Exercise goal: Please reproduce the line containing "Task: Open the A4 paper size dropdown" and every line after it in the records below, exactly and with nothing else.

── Raw data

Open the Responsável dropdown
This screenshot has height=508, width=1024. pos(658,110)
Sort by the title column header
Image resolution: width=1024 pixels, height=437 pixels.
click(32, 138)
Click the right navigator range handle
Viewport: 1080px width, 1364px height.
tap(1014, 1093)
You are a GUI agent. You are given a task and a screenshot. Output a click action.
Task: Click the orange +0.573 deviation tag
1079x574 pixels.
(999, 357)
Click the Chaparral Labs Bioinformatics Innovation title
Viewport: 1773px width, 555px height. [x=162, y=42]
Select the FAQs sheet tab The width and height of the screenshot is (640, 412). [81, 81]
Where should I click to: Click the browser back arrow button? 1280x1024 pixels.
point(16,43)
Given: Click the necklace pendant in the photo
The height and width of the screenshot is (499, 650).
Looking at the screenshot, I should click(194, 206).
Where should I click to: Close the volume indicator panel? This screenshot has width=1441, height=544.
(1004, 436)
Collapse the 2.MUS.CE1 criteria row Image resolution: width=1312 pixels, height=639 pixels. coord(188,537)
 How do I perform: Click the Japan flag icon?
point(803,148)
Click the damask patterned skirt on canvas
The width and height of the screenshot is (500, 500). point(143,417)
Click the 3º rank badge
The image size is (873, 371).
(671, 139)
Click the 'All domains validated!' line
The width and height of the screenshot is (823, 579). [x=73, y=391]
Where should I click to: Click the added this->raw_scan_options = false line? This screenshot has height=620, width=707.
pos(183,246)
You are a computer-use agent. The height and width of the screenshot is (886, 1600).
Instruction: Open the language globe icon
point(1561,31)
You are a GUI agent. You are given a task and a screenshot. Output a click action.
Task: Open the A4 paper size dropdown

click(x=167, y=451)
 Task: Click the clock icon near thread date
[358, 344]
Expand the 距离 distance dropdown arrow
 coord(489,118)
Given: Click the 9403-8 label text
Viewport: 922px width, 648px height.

────

Task output:
Task: Open the A4 paper size dropdown

click(x=167, y=451)
 Task: Click the clock icon near thread date
[358, 344]
Expand the 距离 distance dropdown arrow
 coord(489,118)
Given: Click the 9403-8 label text
Viewport: 922px width, 648px height.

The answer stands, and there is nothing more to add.